12/6/2016: Functional Court Software is Essential to Access-to-Justice
The computer systems used by our court systems are outdated and broken. They're hard to use, poorly designed, and in many places simply non-existent. These systems are so bad they're causing case outcomes to be wrongfully recorded and even resulting in wrongful arrests.
Access to justice is not just access to a minimally functioning court system. It’s access to a court system that is also just, transparent, and user-friendly. For a court system to be just it must be transparent. For it to be transparent it must be user-friendly. For too long our third branch of government has functioned as if in secret - placing the records of its doings and pronouncements (which directly affect those living under its jurisdiction) in places inaccessible to the average person, behind an online paywall, or at best behind a computer system so opaque it may as well not exist. We cannot allow our courts to do digital equivalent of putting their records “in the bottom of a locked filing cabinet stuck in a disused lavatory with a sign on the door saying ‘Beware of the Leopard’.”
So why are court systems so far behind the curve? Much of it has to do with two things: budget constraints and a lack of will and understanding on the part of clerks of courts and judges. Most court systems are underfunded, and as a result they are often forced to make the false choice between paying enough personnel to make their courtrooms function on a day-to-day basis, and upgrading their aging computer systems. Case in point:
"The crisis comes as the Alameda County Superior Court copes with a $5 million budget shortfall in the current fiscal year. Finke says he’s hoping the clerk staff will catch up with the backlog of criminal case data that needs to be entered into Odyssey by the end of December, when the courts, except Wiley Manual in Oakland, will be closed to the public and some court staff is taking voluntary furloughs."
While a five million dollar shortfall is shocking to anyone not familiar with court system budgets1, this phrase is just as important: “the backlog of criminal case data that needs to be entered into Odyssey.” In order to update their internal case management and external case access system, the clerk’s employees must enter what happens each day in court by hand, in addition to entering the details of past cases. This means that the system (one in which a single typo can mean a person is wrongfully arrested and sits in jail until things are sorted out) invites human input errors by design. Considering that the Odyssey system is used in courts nation-wide, this problem isn’t isolated to one cash-strapped court system; it’s endemic to every court system, cash-strapped or not.
Consider this along with the shocking statistic that, on average, one party goes without a lawyer in 70% of civil cases. A lawyer’s role is in great part as an expert guide through the ins and outs of the byzantine court system. In our current set-up, unrepresented parties are not only at a distinct disadvantage, they also put a great strain on judges, clerks, and administrative personnel who have to deal with irregular and incorrect pleadings and filings. A dysfunctional court computer system compounds errors and confusion. Not only does it invite internal errors through wrong information, it creates confusion for pro se parties faced with an unusable interface and clerks who refuse to assist them because doing so would potentially be the unlicensed practice of law.
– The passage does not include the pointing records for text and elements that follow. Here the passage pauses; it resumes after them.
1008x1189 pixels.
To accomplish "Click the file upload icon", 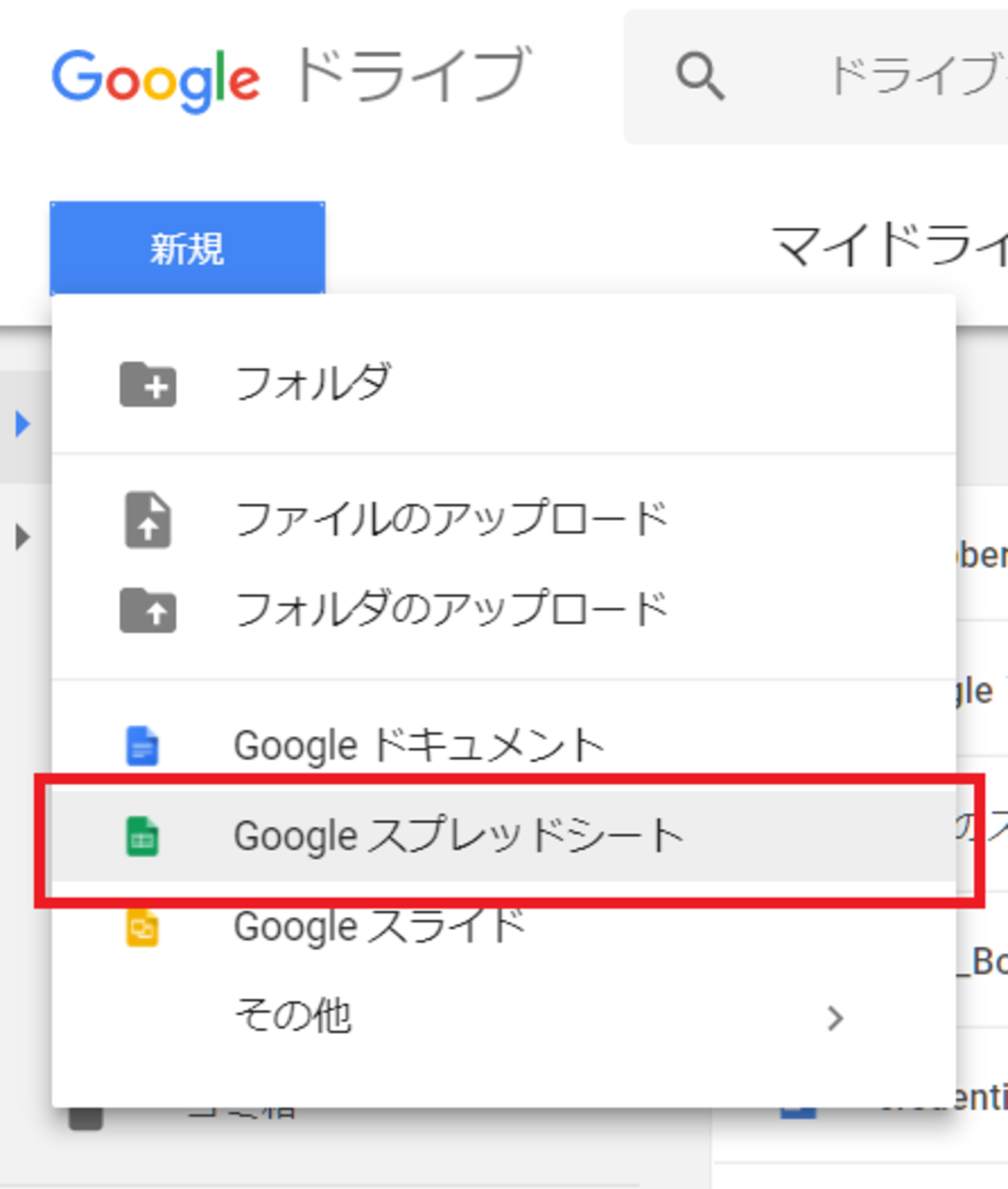I will point(147,520).
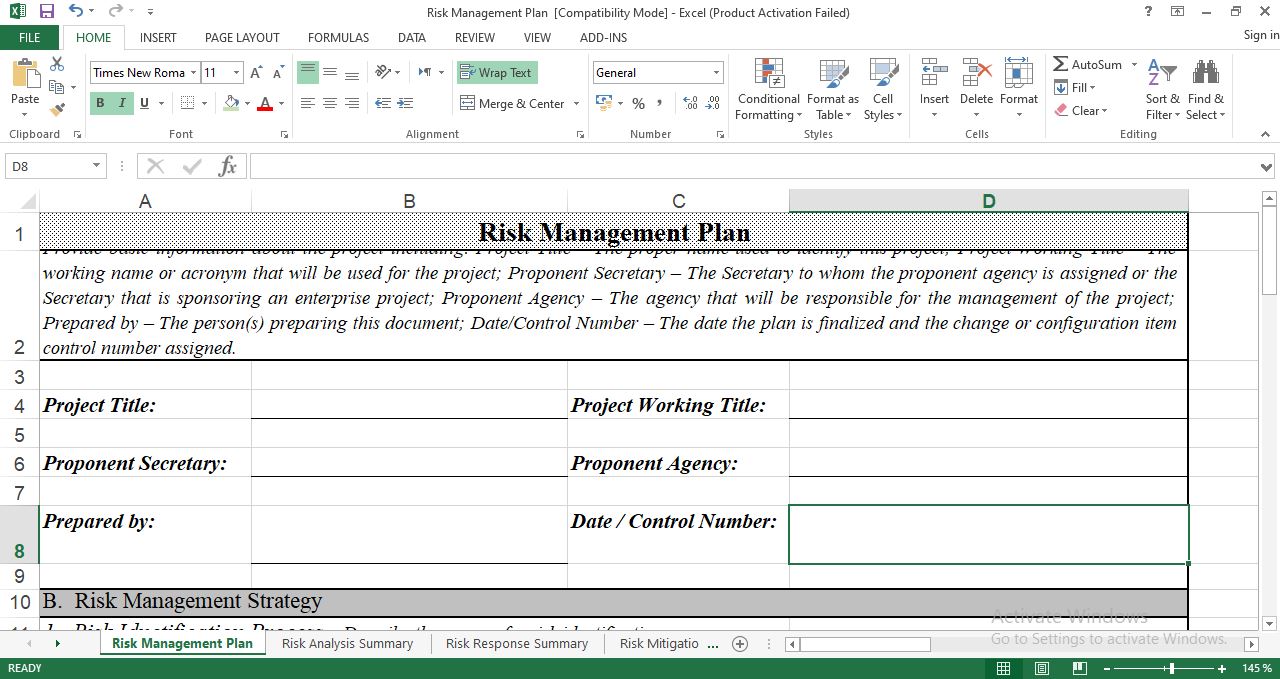Viewport: 1280px width, 679px height.
Task: Open the AutoSum tool
Action: click(1089, 64)
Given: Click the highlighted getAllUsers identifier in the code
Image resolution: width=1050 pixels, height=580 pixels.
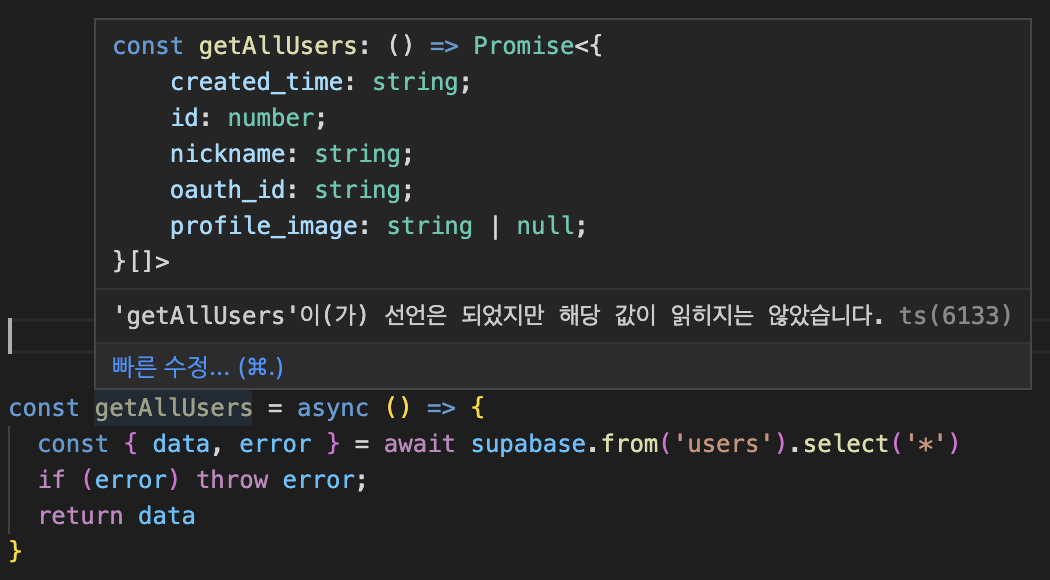Looking at the screenshot, I should coord(173,408).
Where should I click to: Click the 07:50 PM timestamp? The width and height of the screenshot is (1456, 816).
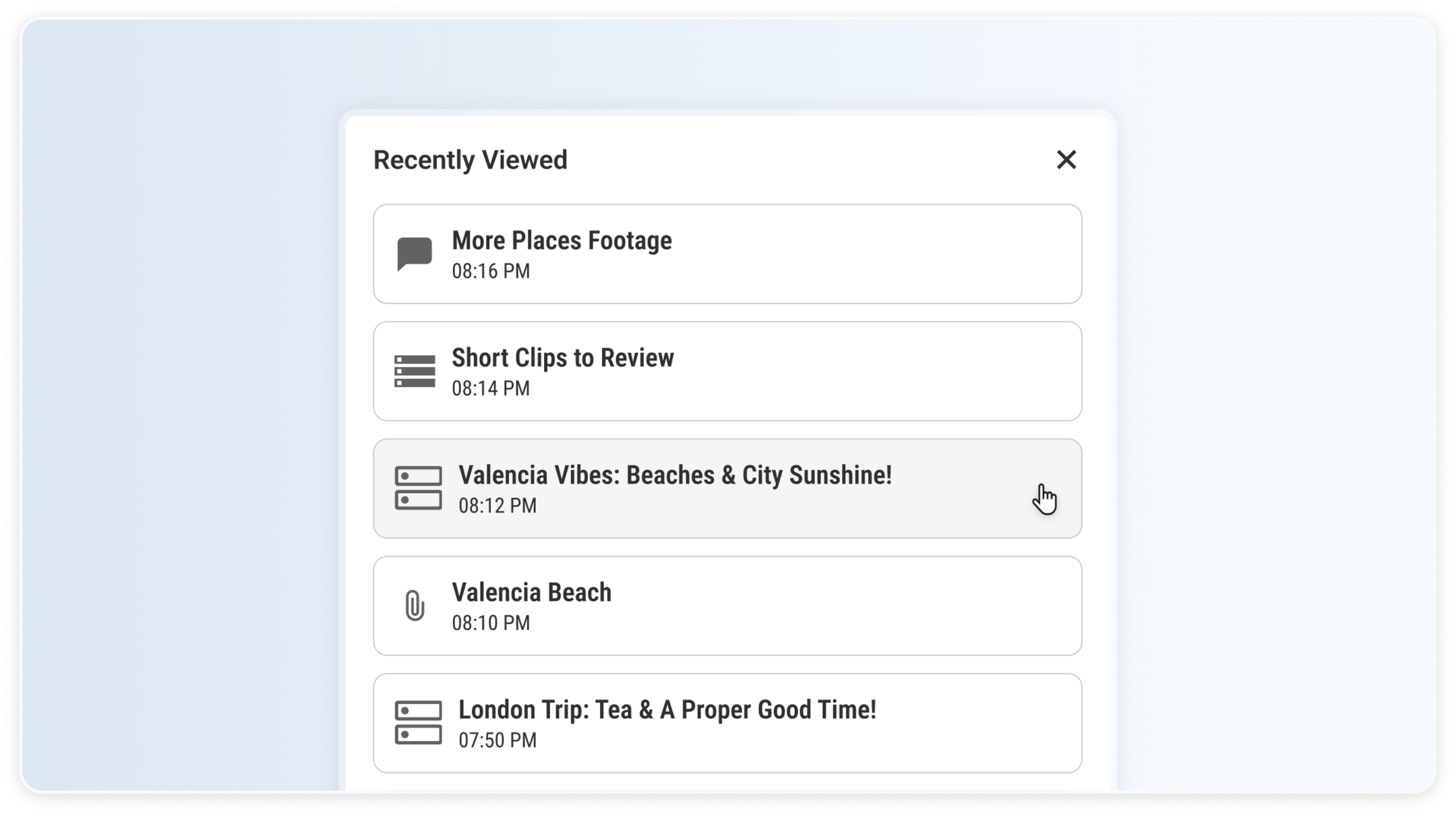497,740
There is a way out of this mess, but it won’t be easy. Many of our court systems are funded through court fines and fees, which is the equivalent of a so-called "sin tax."2 Not only must courts be fully funded, but courts and judges must be open to adopting technological solutions. There must also be more open-source development of case management software tailored to court systems. Open reccords laws need to be adopted in every state, along with a commitment to make non-confidential court records public and easily accessible online.
Will these things happen? I hate to say it, but probably not. The court system has been ignored and underfunded for so long by state governments that it's become the norm.
1. Court budget cuts are, to put it mildly, a wide-ranging problem. See:
2. "Sin taxes" are designed to punish the behavior (smoking) though economics. But imagine if all funding for cancer research depended on taxes on cigarettes. Once smoking is on the decline, there's not enough money to go around for research on brain cancer, pancreatic cancer, etc. That's what we're doing to our court system through this type of funding mechanism.